Volcanic activity has formed pillow lavas and lava flows, covered by tephra and material eroded from the volcanoes. The Quest calderas could have formed during a submarine eruption resembling the 1962 eruption. Tula, Biscoe and "PS3" to the east appear to be older centres, and rocks from Quest have an aged appearance. The Nimrod Bank is relatively more recent, and the lack of dropstones in dredges and pumice samples implies that most of Protector Shoal is less than 10,000 years old.

The 1962 eruption is the only recorded eruption. Frequent shallow seismicity at Protector Shoal continued after the eruption, and may indicate renewed eruptions. No evidence of bathymetric changes between 1962 and 1964 has been found. Future eruptions could lead to the formation of an island. There is present-day hydrothermal venting, inferred from temperature anomalies during dives on to Quest caldera, Protector Shoal and Scoresby Seamount. In Quest caldera, microbial mats colonize the surroundings of vent chimneys on the caldera rim, but there is no distinct vent-associated fauna. Thermal anomalies at Protector are concentrated in a small depression in the collapse scar, no vent sites have been identified.

= PROVIDED RECORDS =

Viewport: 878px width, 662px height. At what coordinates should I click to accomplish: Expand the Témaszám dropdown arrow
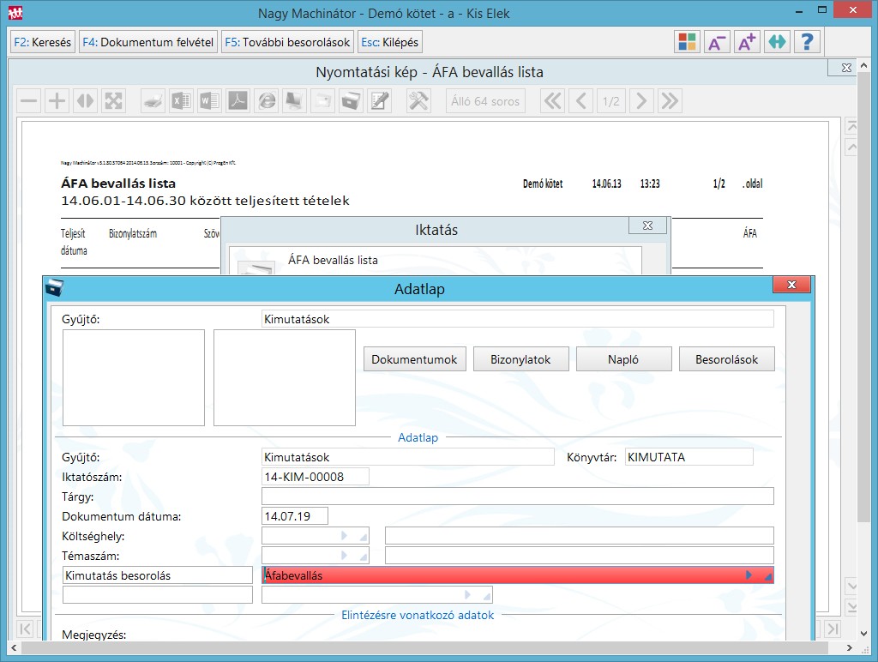coord(346,556)
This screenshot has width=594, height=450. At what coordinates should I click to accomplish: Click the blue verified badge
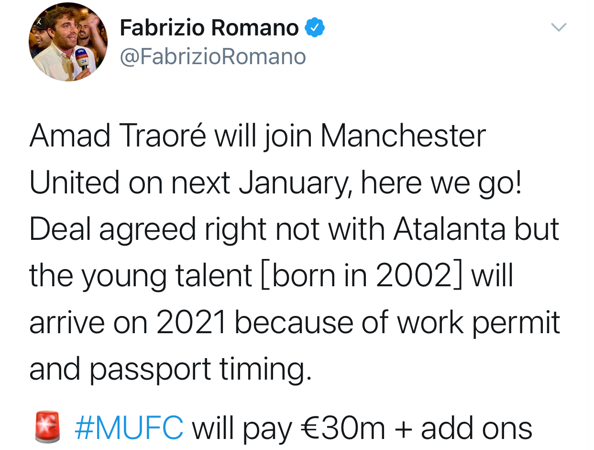point(315,28)
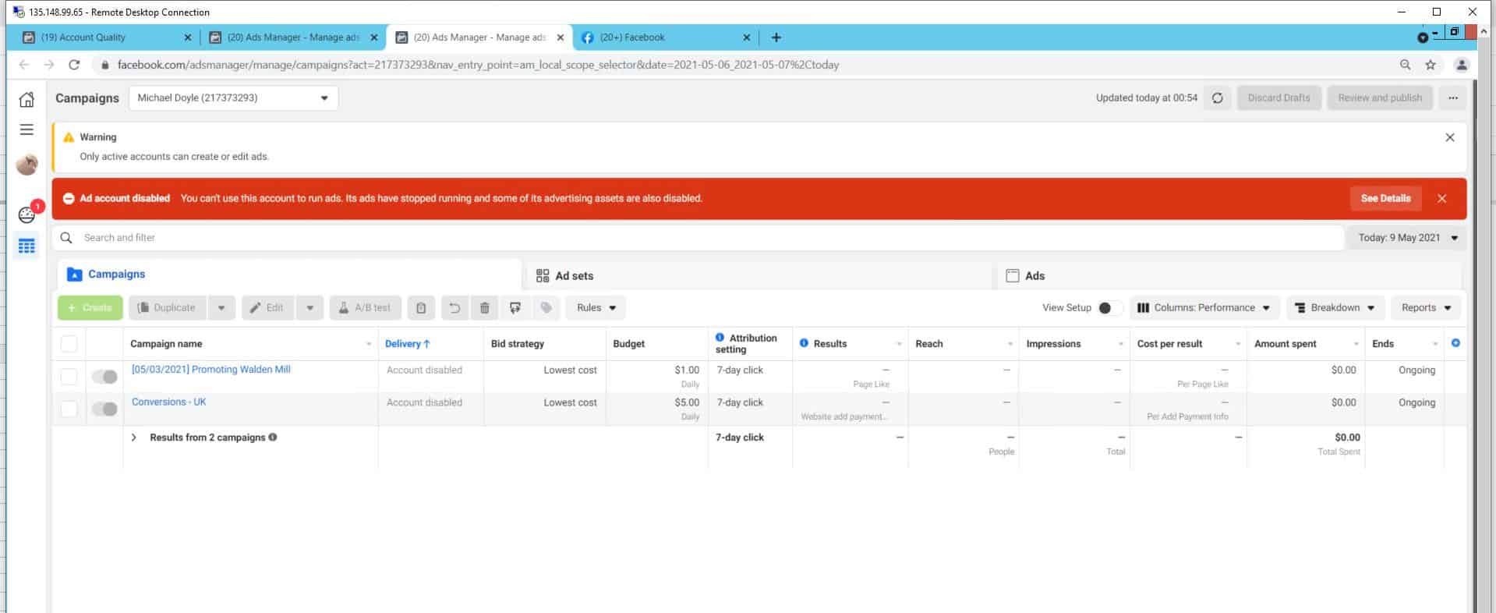Click the undo arrow icon in toolbar
Viewport: 1496px width, 613px height.
(454, 308)
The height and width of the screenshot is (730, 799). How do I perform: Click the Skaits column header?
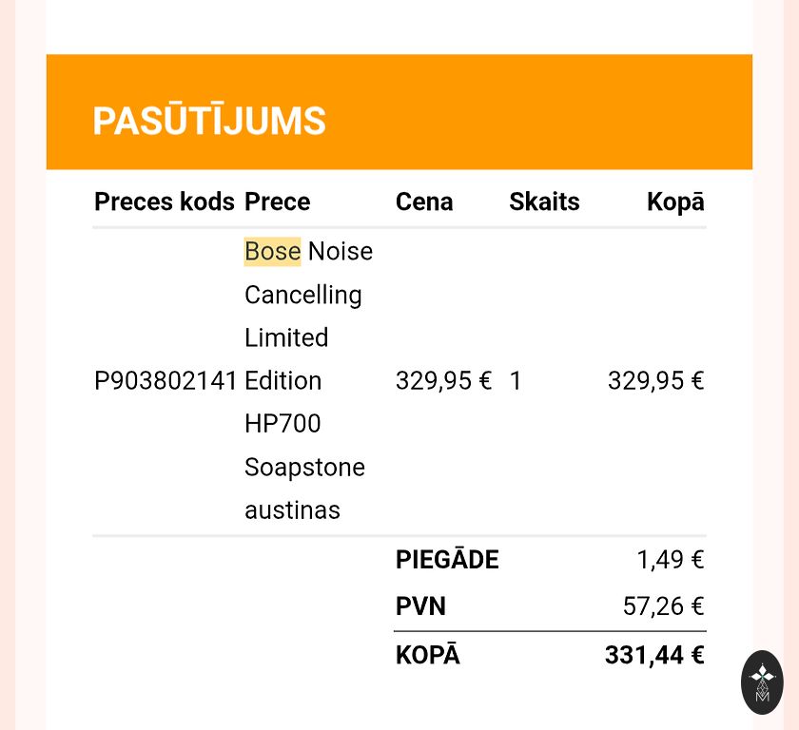pyautogui.click(x=544, y=202)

= THINGS TO DO =
A – Answer these questions from the Protector Shoal text:
(i) Which eruption is the only recorded one?
(ii) How old does the lack of dropstones in dredges and pumice samples suggest most of Protector Shoal is?
(iii) What colonizes the surroundings of vent chimneys on the Quest caldera rim?
B – Rewrite the stretch of the Protector Shoal text from "Volcanic activity has" through "10,000 years old.", replacing "tephra" with "volcanic ash".

= SOLUTION LIST =
A –
(i) The 1962 eruption.
(ii) Less than 10,000 years old.
(iii) Microbial mats.

B –
Volcanic activity has formed pillow lavas and lava flows, covered by volcanic ash and material eroded from the volcanoes. The Quest calderas could have formed during a submarine eruption resembling the 1962 eruption. Tula, Biscoe and "PS3" to the east appear to be older centres, and rocks from Quest have an aged appearance. The Nimrod Bank is relatively more recent, and the lack of dropstones in dredges and pumice samples implies that most of Protector Shoal is less than 10,000 years old.